**Instructions for the task:** Exactly as they appear, set down all of the records.

*** Opening of Data listing ***

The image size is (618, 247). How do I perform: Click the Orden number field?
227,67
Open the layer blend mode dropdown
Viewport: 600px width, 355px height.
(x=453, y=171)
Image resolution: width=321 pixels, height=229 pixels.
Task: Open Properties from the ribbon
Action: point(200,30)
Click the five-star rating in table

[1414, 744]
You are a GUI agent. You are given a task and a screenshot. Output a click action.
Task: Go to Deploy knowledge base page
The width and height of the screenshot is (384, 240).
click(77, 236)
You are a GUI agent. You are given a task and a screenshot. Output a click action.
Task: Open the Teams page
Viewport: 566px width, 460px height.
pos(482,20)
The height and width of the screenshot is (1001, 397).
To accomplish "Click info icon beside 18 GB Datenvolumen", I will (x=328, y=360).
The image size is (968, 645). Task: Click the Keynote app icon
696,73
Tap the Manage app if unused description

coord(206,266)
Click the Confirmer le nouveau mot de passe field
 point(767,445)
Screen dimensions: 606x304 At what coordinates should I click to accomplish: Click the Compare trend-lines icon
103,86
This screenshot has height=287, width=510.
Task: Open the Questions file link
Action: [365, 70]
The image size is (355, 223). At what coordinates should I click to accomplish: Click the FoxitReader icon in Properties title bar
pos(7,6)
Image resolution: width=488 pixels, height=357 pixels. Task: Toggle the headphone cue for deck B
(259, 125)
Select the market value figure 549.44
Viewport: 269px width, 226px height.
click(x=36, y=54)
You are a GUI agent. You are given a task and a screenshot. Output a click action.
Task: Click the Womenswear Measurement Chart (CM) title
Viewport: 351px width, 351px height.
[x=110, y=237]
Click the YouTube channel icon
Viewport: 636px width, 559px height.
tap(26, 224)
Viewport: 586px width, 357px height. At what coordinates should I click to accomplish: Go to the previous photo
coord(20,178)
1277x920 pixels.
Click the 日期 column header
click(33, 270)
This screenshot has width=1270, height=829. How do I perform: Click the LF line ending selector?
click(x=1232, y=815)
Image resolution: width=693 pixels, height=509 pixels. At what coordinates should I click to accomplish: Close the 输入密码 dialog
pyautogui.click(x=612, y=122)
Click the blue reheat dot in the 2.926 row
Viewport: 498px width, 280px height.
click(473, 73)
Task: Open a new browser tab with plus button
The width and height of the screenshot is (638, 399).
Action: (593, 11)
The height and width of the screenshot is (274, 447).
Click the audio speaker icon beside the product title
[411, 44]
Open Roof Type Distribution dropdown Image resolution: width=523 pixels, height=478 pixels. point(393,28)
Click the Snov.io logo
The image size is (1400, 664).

*** Close of Data listing ***

**Task response:**
The image size is (618, 247). How do I perform: Click the Orden number field?
227,67
Open the layer blend mode dropdown
Viewport: 600px width, 355px height.
(x=453, y=171)
Image resolution: width=321 pixels, height=229 pixels.
Task: Open Properties from the ribbon
Action: point(200,30)
Click the five-star rating in table

[1414, 744]
You are a GUI agent. You are given a task and a screenshot. Output a click action.
Task: Go to Deploy knowledge base page
The width and height of the screenshot is (384, 240).
click(77, 236)
You are a GUI agent. You are given a task and a screenshot. Output a click action.
Task: Open the Teams page
Viewport: 566px width, 460px height.
pos(482,20)
The height and width of the screenshot is (1001, 397).
To accomplish "Click info icon beside 18 GB Datenvolumen", I will (x=328, y=360).
The image size is (968, 645). Task: Click the Keynote app icon
696,73
Tap the Manage app if unused description

coord(206,266)
Click the Confirmer le nouveau mot de passe field
 point(767,445)
Screen dimensions: 606x304 At what coordinates should I click to accomplish: Click the Compare trend-lines icon
103,86
This screenshot has height=287, width=510.
Task: Open the Questions file link
Action: [365, 70]
The image size is (355, 223). At what coordinates should I click to accomplish: Click the FoxitReader icon in Properties title bar
pos(7,6)
Image resolution: width=488 pixels, height=357 pixels. Task: Toggle the headphone cue for deck B
(259, 125)
Select the market value figure 549.44
Viewport: 269px width, 226px height.
click(x=36, y=54)
You are a GUI agent. You are given a task and a screenshot. Output a click action.
Task: Click the Womenswear Measurement Chart (CM) title
Viewport: 351px width, 351px height.
[x=110, y=237]
Click the YouTube channel icon
Viewport: 636px width, 559px height.
tap(26, 224)
Viewport: 586px width, 357px height. At what coordinates should I click to accomplish: Go to the previous photo
coord(20,178)
1277x920 pixels.
Click the 日期 column header
click(33, 270)
This screenshot has width=1270, height=829. How do I perform: Click the LF line ending selector?
click(x=1232, y=815)
Image resolution: width=693 pixels, height=509 pixels. At what coordinates should I click to accomplish: Close the 输入密码 dialog
pyautogui.click(x=612, y=122)
Click the blue reheat dot in the 2.926 row
Viewport: 498px width, 280px height.
click(473, 73)
Task: Open a new browser tab with plus button
The width and height of the screenshot is (638, 399).
Action: (593, 11)
The height and width of the screenshot is (274, 447).
Click the audio speaker icon beside the product title
[411, 44]
Open Roof Type Distribution dropdown Image resolution: width=523 pixels, height=478 pixels. point(393,28)
Click the Snov.io logo
The image size is (1400, 664).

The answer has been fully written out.